EXERCISE ::
Copy out, word for word, the lines of the records below from the line with "Click the Generar recibos button" to the line with "The width and", including both of those lines.

# Start of RECORDS SHOWN

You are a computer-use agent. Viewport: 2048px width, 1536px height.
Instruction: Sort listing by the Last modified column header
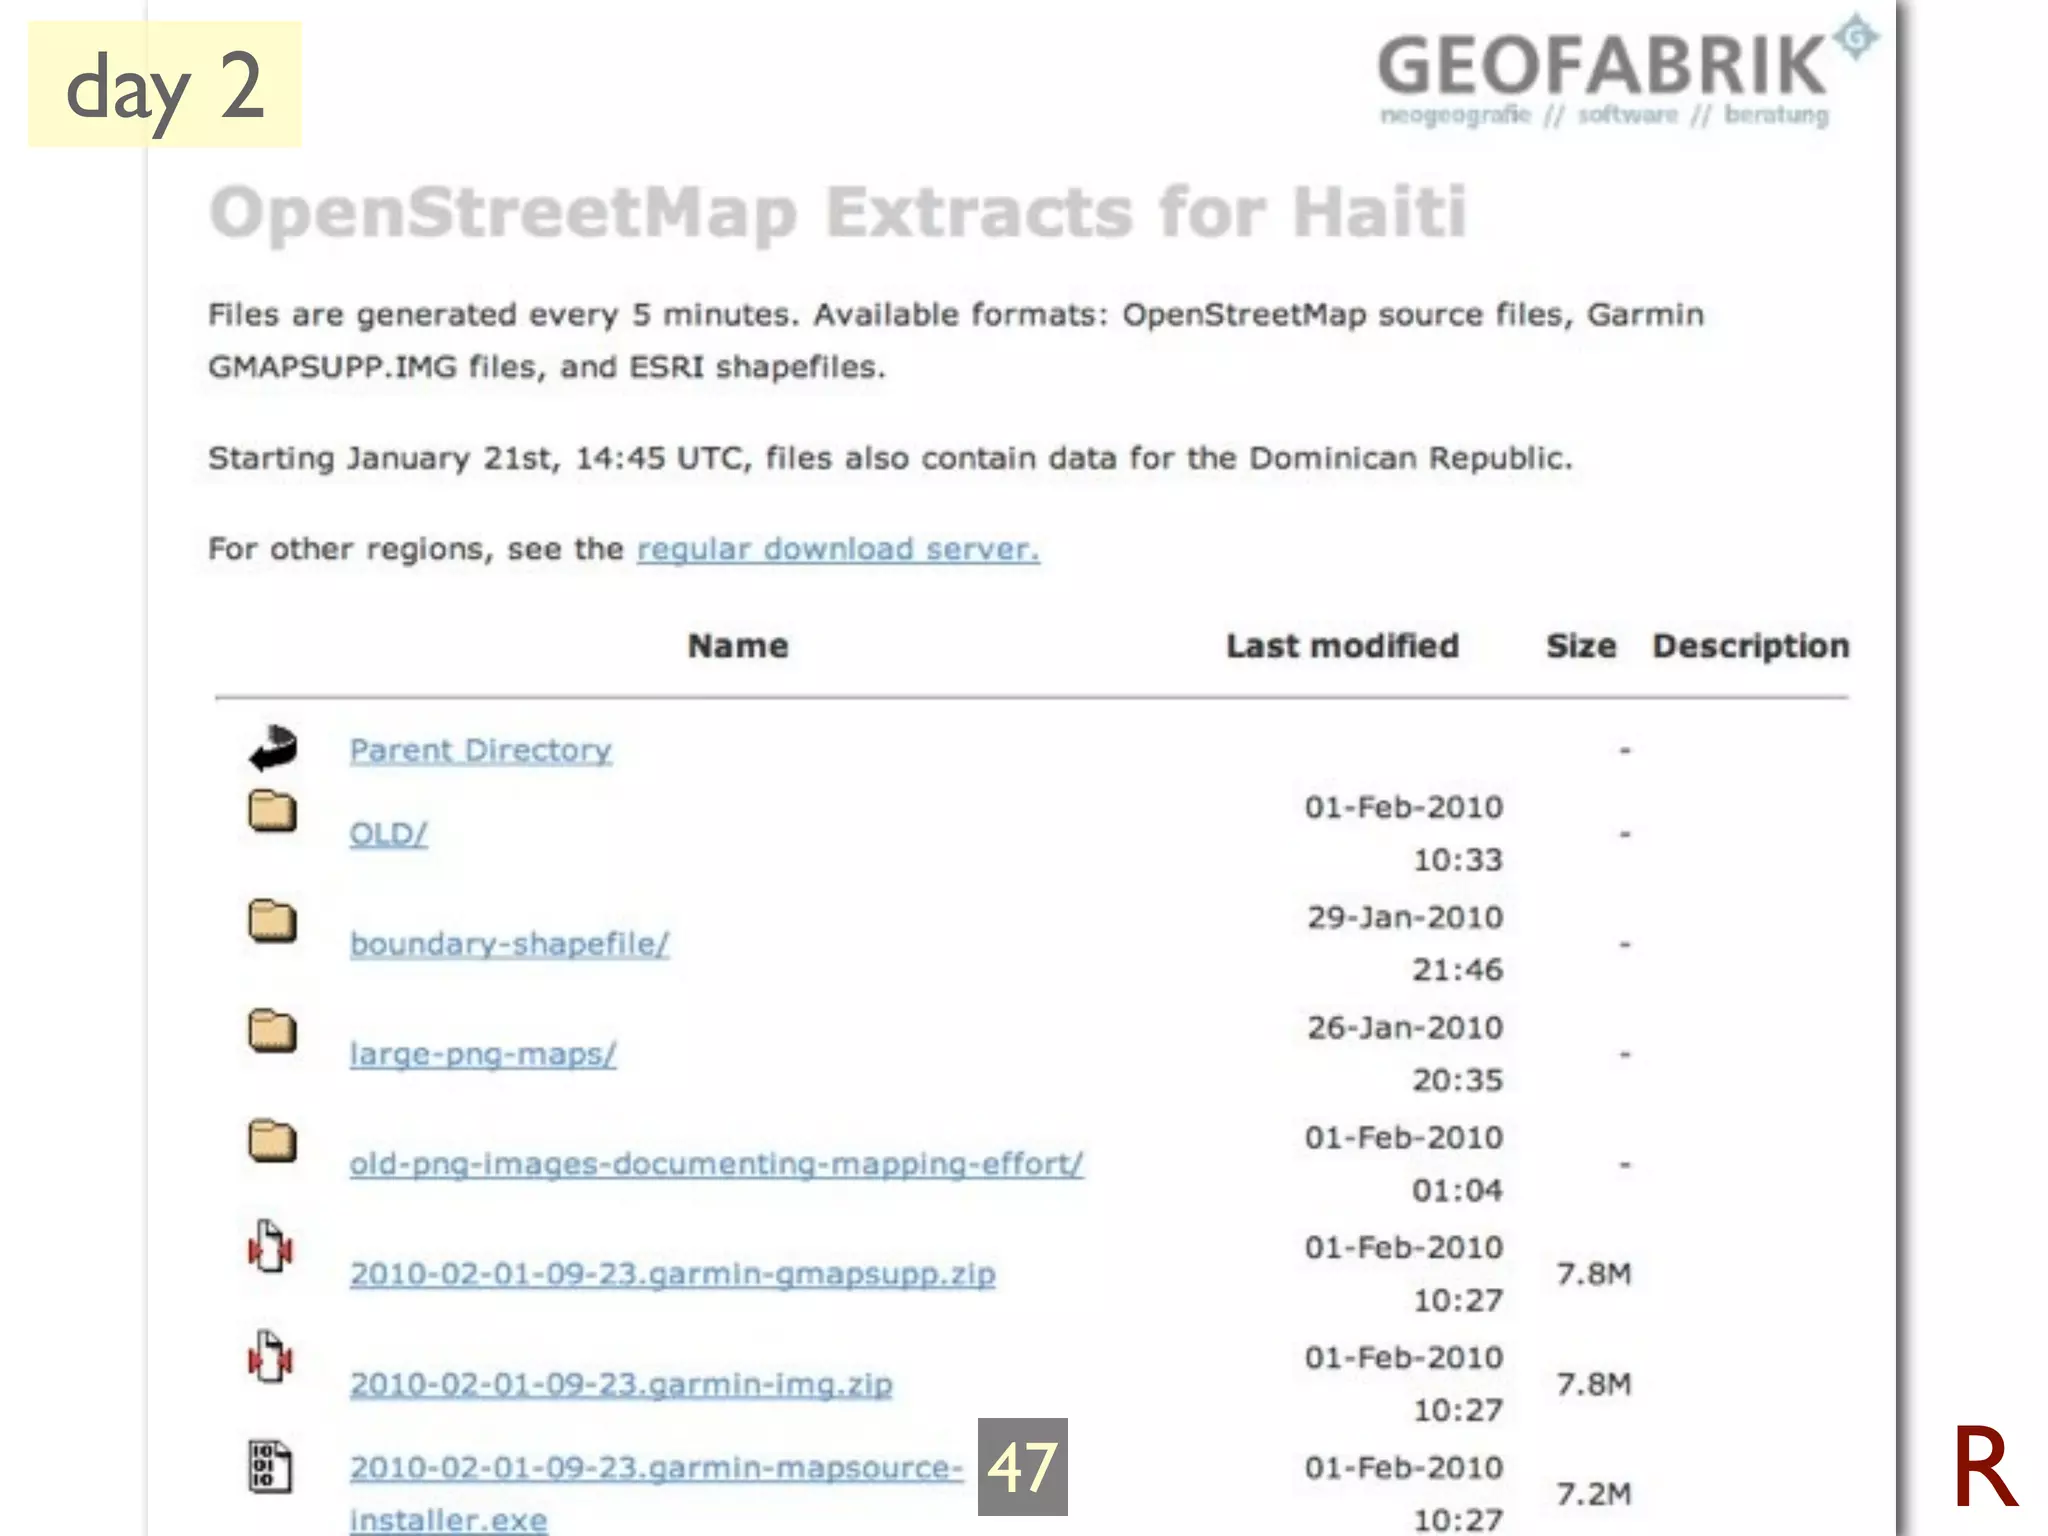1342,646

# End of RECORDS SHOWN
# Start of RECORDS SHOWN

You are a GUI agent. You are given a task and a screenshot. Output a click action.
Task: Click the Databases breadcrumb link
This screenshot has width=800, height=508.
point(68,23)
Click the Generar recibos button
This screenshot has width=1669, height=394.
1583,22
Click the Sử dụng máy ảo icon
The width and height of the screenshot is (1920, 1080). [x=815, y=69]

# End of RECORDS SHOWN

SOLUTION TO THE PROBLEM ::
Click the Generar recibos button
This screenshot has width=1669, height=394.
1583,22
Click the Sử dụng máy ảo icon
The width and height of the screenshot is (1920, 1080). [x=815, y=69]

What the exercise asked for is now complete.